**Material for the task**

--- START ---

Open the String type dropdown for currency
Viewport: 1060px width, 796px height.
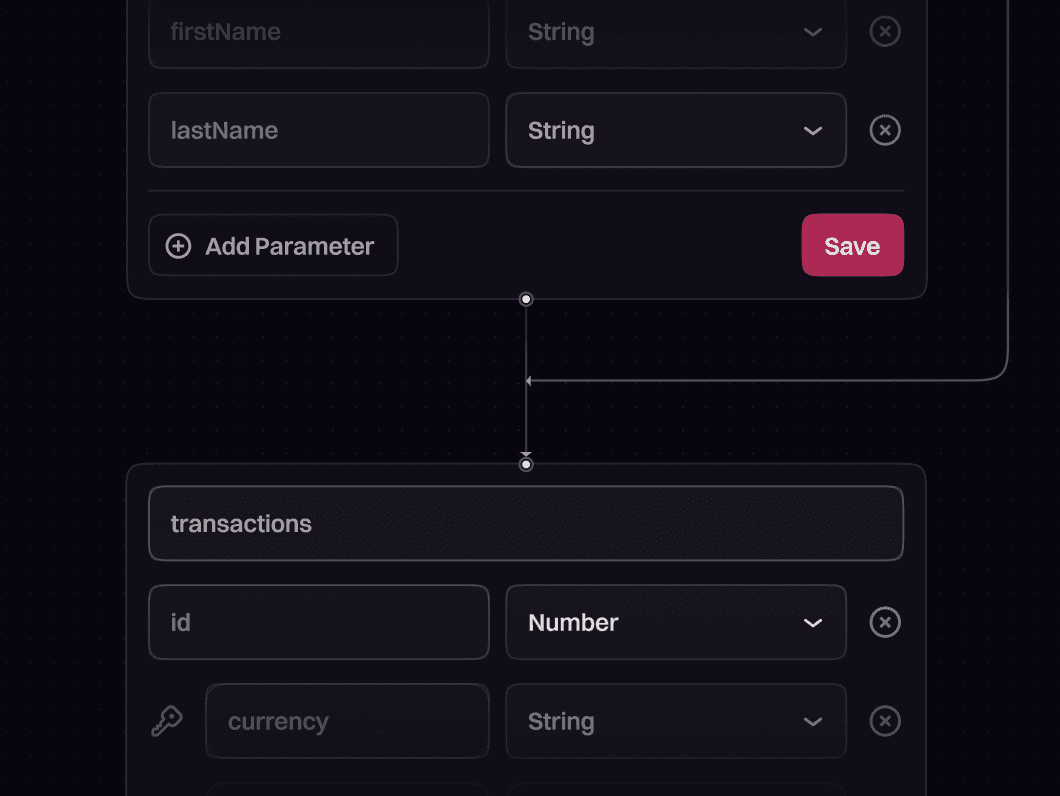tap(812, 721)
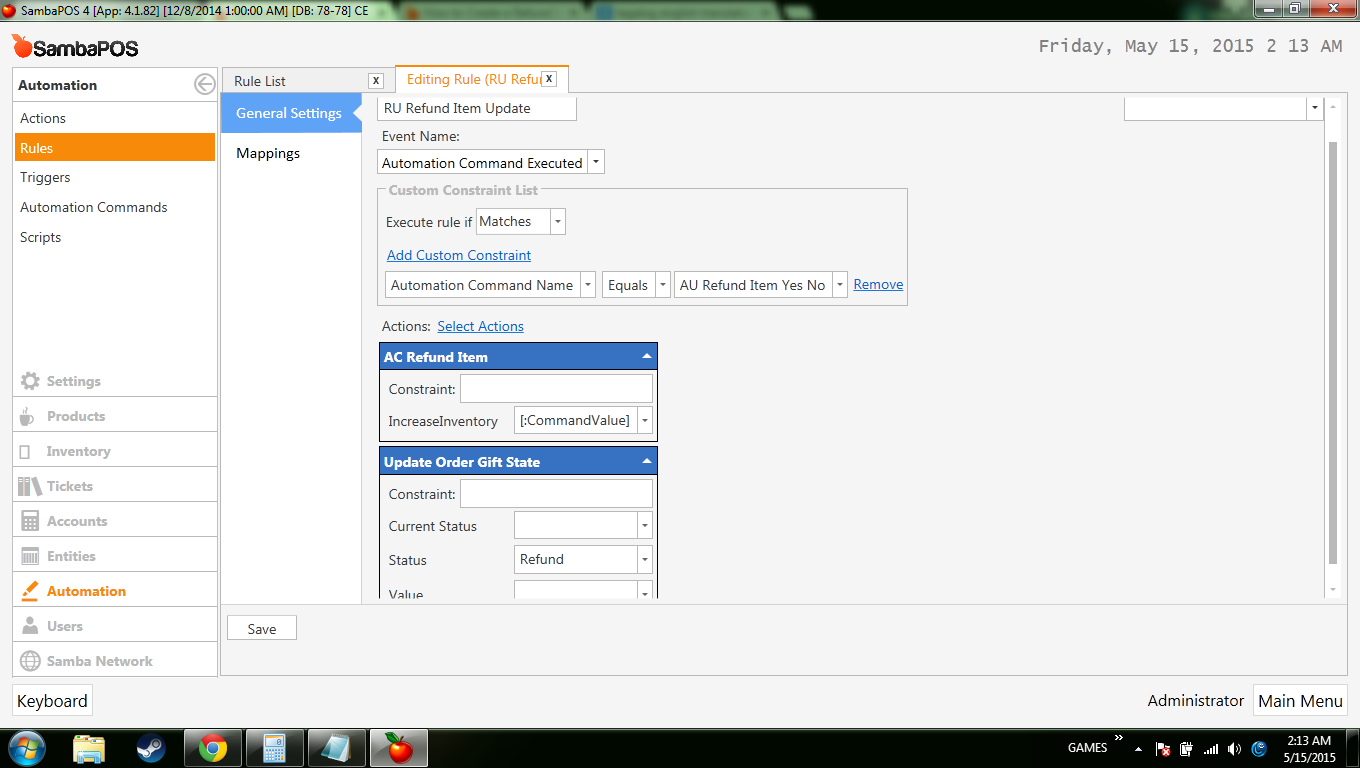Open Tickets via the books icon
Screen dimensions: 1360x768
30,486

--- END ---

**About this task**
An exact retyping of the material, minus the pictures, is the required answer.

**Task output**
Open the String type dropdown for currency
Viewport: 1060px width, 796px height.
tap(812, 721)
Open Tickets via the books icon
Screen dimensions: 1360x768
30,486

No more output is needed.